微笑ましい光景の後ろから「穂華」と呼ぶ声が聞こえ、穂華はハッと視線を向けた。そこには両親がいた。何度も何度も話して、説得して、そしてやっと頷いてくれた。
(分かってる。心配してくれてるんだって。でも行くの)
鞄を背に立つ娘に、父も母も不安そうに目を細める。そんな家族を、咲光達も少し離れてそっと見守った。
「………皆さんに、迷惑かけるんじゃねぇぞ」
「うん……」
「くれぐれも…気ぃつけろ」
「うん……」
「いつの間に、こんなに大きくなっちゃって……。子供なんて…もう言えないね…」
「ううん…。私まだまだ子供だよ。だから行くの。もっと立派になって、帰って来るね」
「穂華……」
決意を目にまっすぐ見つめて来る目。いつの間にこんなにも成長したのか。少しの寂しさと嬉しさが胸でざわめく。
ぽろりと一筋涙を流す母に、穂華はギョッとしながら必死に宥める。そんな二人に、父も兄も姉も少しだけ瞳を潤ませた。
「……行ってらっしゃい。穂華」
「うんっ…。行ってきます!」
大きく手を振って、穂華は旅を始める。
咲光達も天城家の面々に頭を下げ、穂華と共に歩き出した。その姿が見えなくなるまで、智世達家族は見つめていた。

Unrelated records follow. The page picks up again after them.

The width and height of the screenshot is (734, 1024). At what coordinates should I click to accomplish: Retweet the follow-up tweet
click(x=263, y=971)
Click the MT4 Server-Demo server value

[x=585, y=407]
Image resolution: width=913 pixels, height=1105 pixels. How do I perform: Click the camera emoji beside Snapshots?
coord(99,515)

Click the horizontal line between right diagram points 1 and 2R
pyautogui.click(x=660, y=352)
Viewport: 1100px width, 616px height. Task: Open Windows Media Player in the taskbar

初めての旅。弾けるように明るい穂華の表情が微笑ましい。
「これからどこへ行くの?」
「鳴神さんの所に行くんだ。神来社さんに頼みがあるんだって」
「鳴神さんの? おうちの神社?」
「うん」
コテンと首を傾げる穂華に照真は頷いた。
これからの旅の中、穂華にも話しておかなければならない事がいくつもある。それは鳴神の元に着くまでにゆっくりしていこう。
「これからも、楽しい旅になるといいですね」
「そうだな」
咲光に言葉に、総十郎も笑って答えた。